Exercise materials →
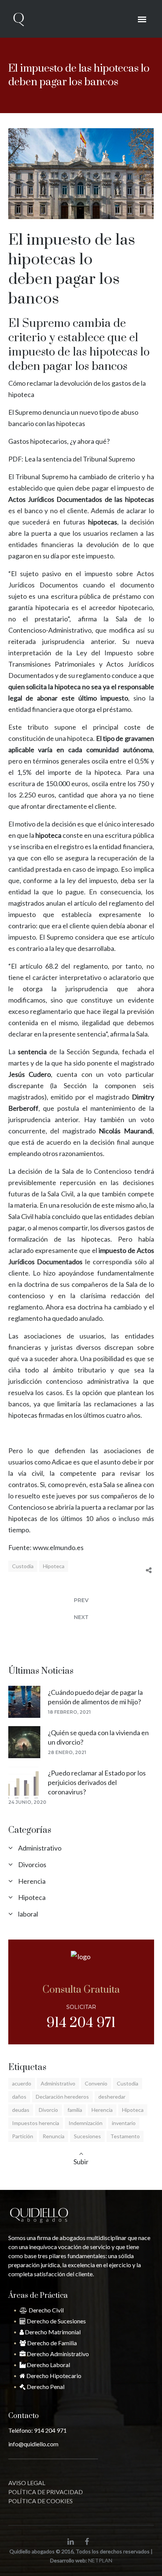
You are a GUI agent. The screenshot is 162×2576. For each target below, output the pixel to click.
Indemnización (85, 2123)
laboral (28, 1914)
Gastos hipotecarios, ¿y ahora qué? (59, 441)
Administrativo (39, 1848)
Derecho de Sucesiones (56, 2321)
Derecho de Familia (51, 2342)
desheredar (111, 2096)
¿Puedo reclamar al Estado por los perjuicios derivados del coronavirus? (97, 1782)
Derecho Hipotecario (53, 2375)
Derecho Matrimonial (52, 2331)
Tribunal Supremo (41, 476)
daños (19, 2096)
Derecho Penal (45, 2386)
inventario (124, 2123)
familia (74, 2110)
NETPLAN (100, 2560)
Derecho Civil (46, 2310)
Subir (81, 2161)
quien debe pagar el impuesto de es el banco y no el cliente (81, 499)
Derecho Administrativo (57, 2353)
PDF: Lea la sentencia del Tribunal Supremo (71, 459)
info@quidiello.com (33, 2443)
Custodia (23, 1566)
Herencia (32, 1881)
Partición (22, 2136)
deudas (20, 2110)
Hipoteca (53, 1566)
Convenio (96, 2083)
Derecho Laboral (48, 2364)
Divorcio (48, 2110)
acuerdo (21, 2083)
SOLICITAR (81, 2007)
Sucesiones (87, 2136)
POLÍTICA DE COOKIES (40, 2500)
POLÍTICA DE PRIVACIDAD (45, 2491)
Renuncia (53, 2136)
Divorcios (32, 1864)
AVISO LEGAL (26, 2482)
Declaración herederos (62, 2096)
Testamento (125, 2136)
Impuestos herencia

Task goal →
Repeat the data verbatim through the "Derecho de Familia (51, 2342)" line, no pictures.

Your response →
You are a GUI agent. The screenshot is 162×2576. For each target below, output the pixel to click.
Indemnización (85, 2123)
laboral (28, 1914)
Gastos hipotecarios, ¿y ahora qué? (59, 441)
Administrativo (39, 1848)
Derecho de Sucesiones (56, 2321)
Derecho de Familia (51, 2342)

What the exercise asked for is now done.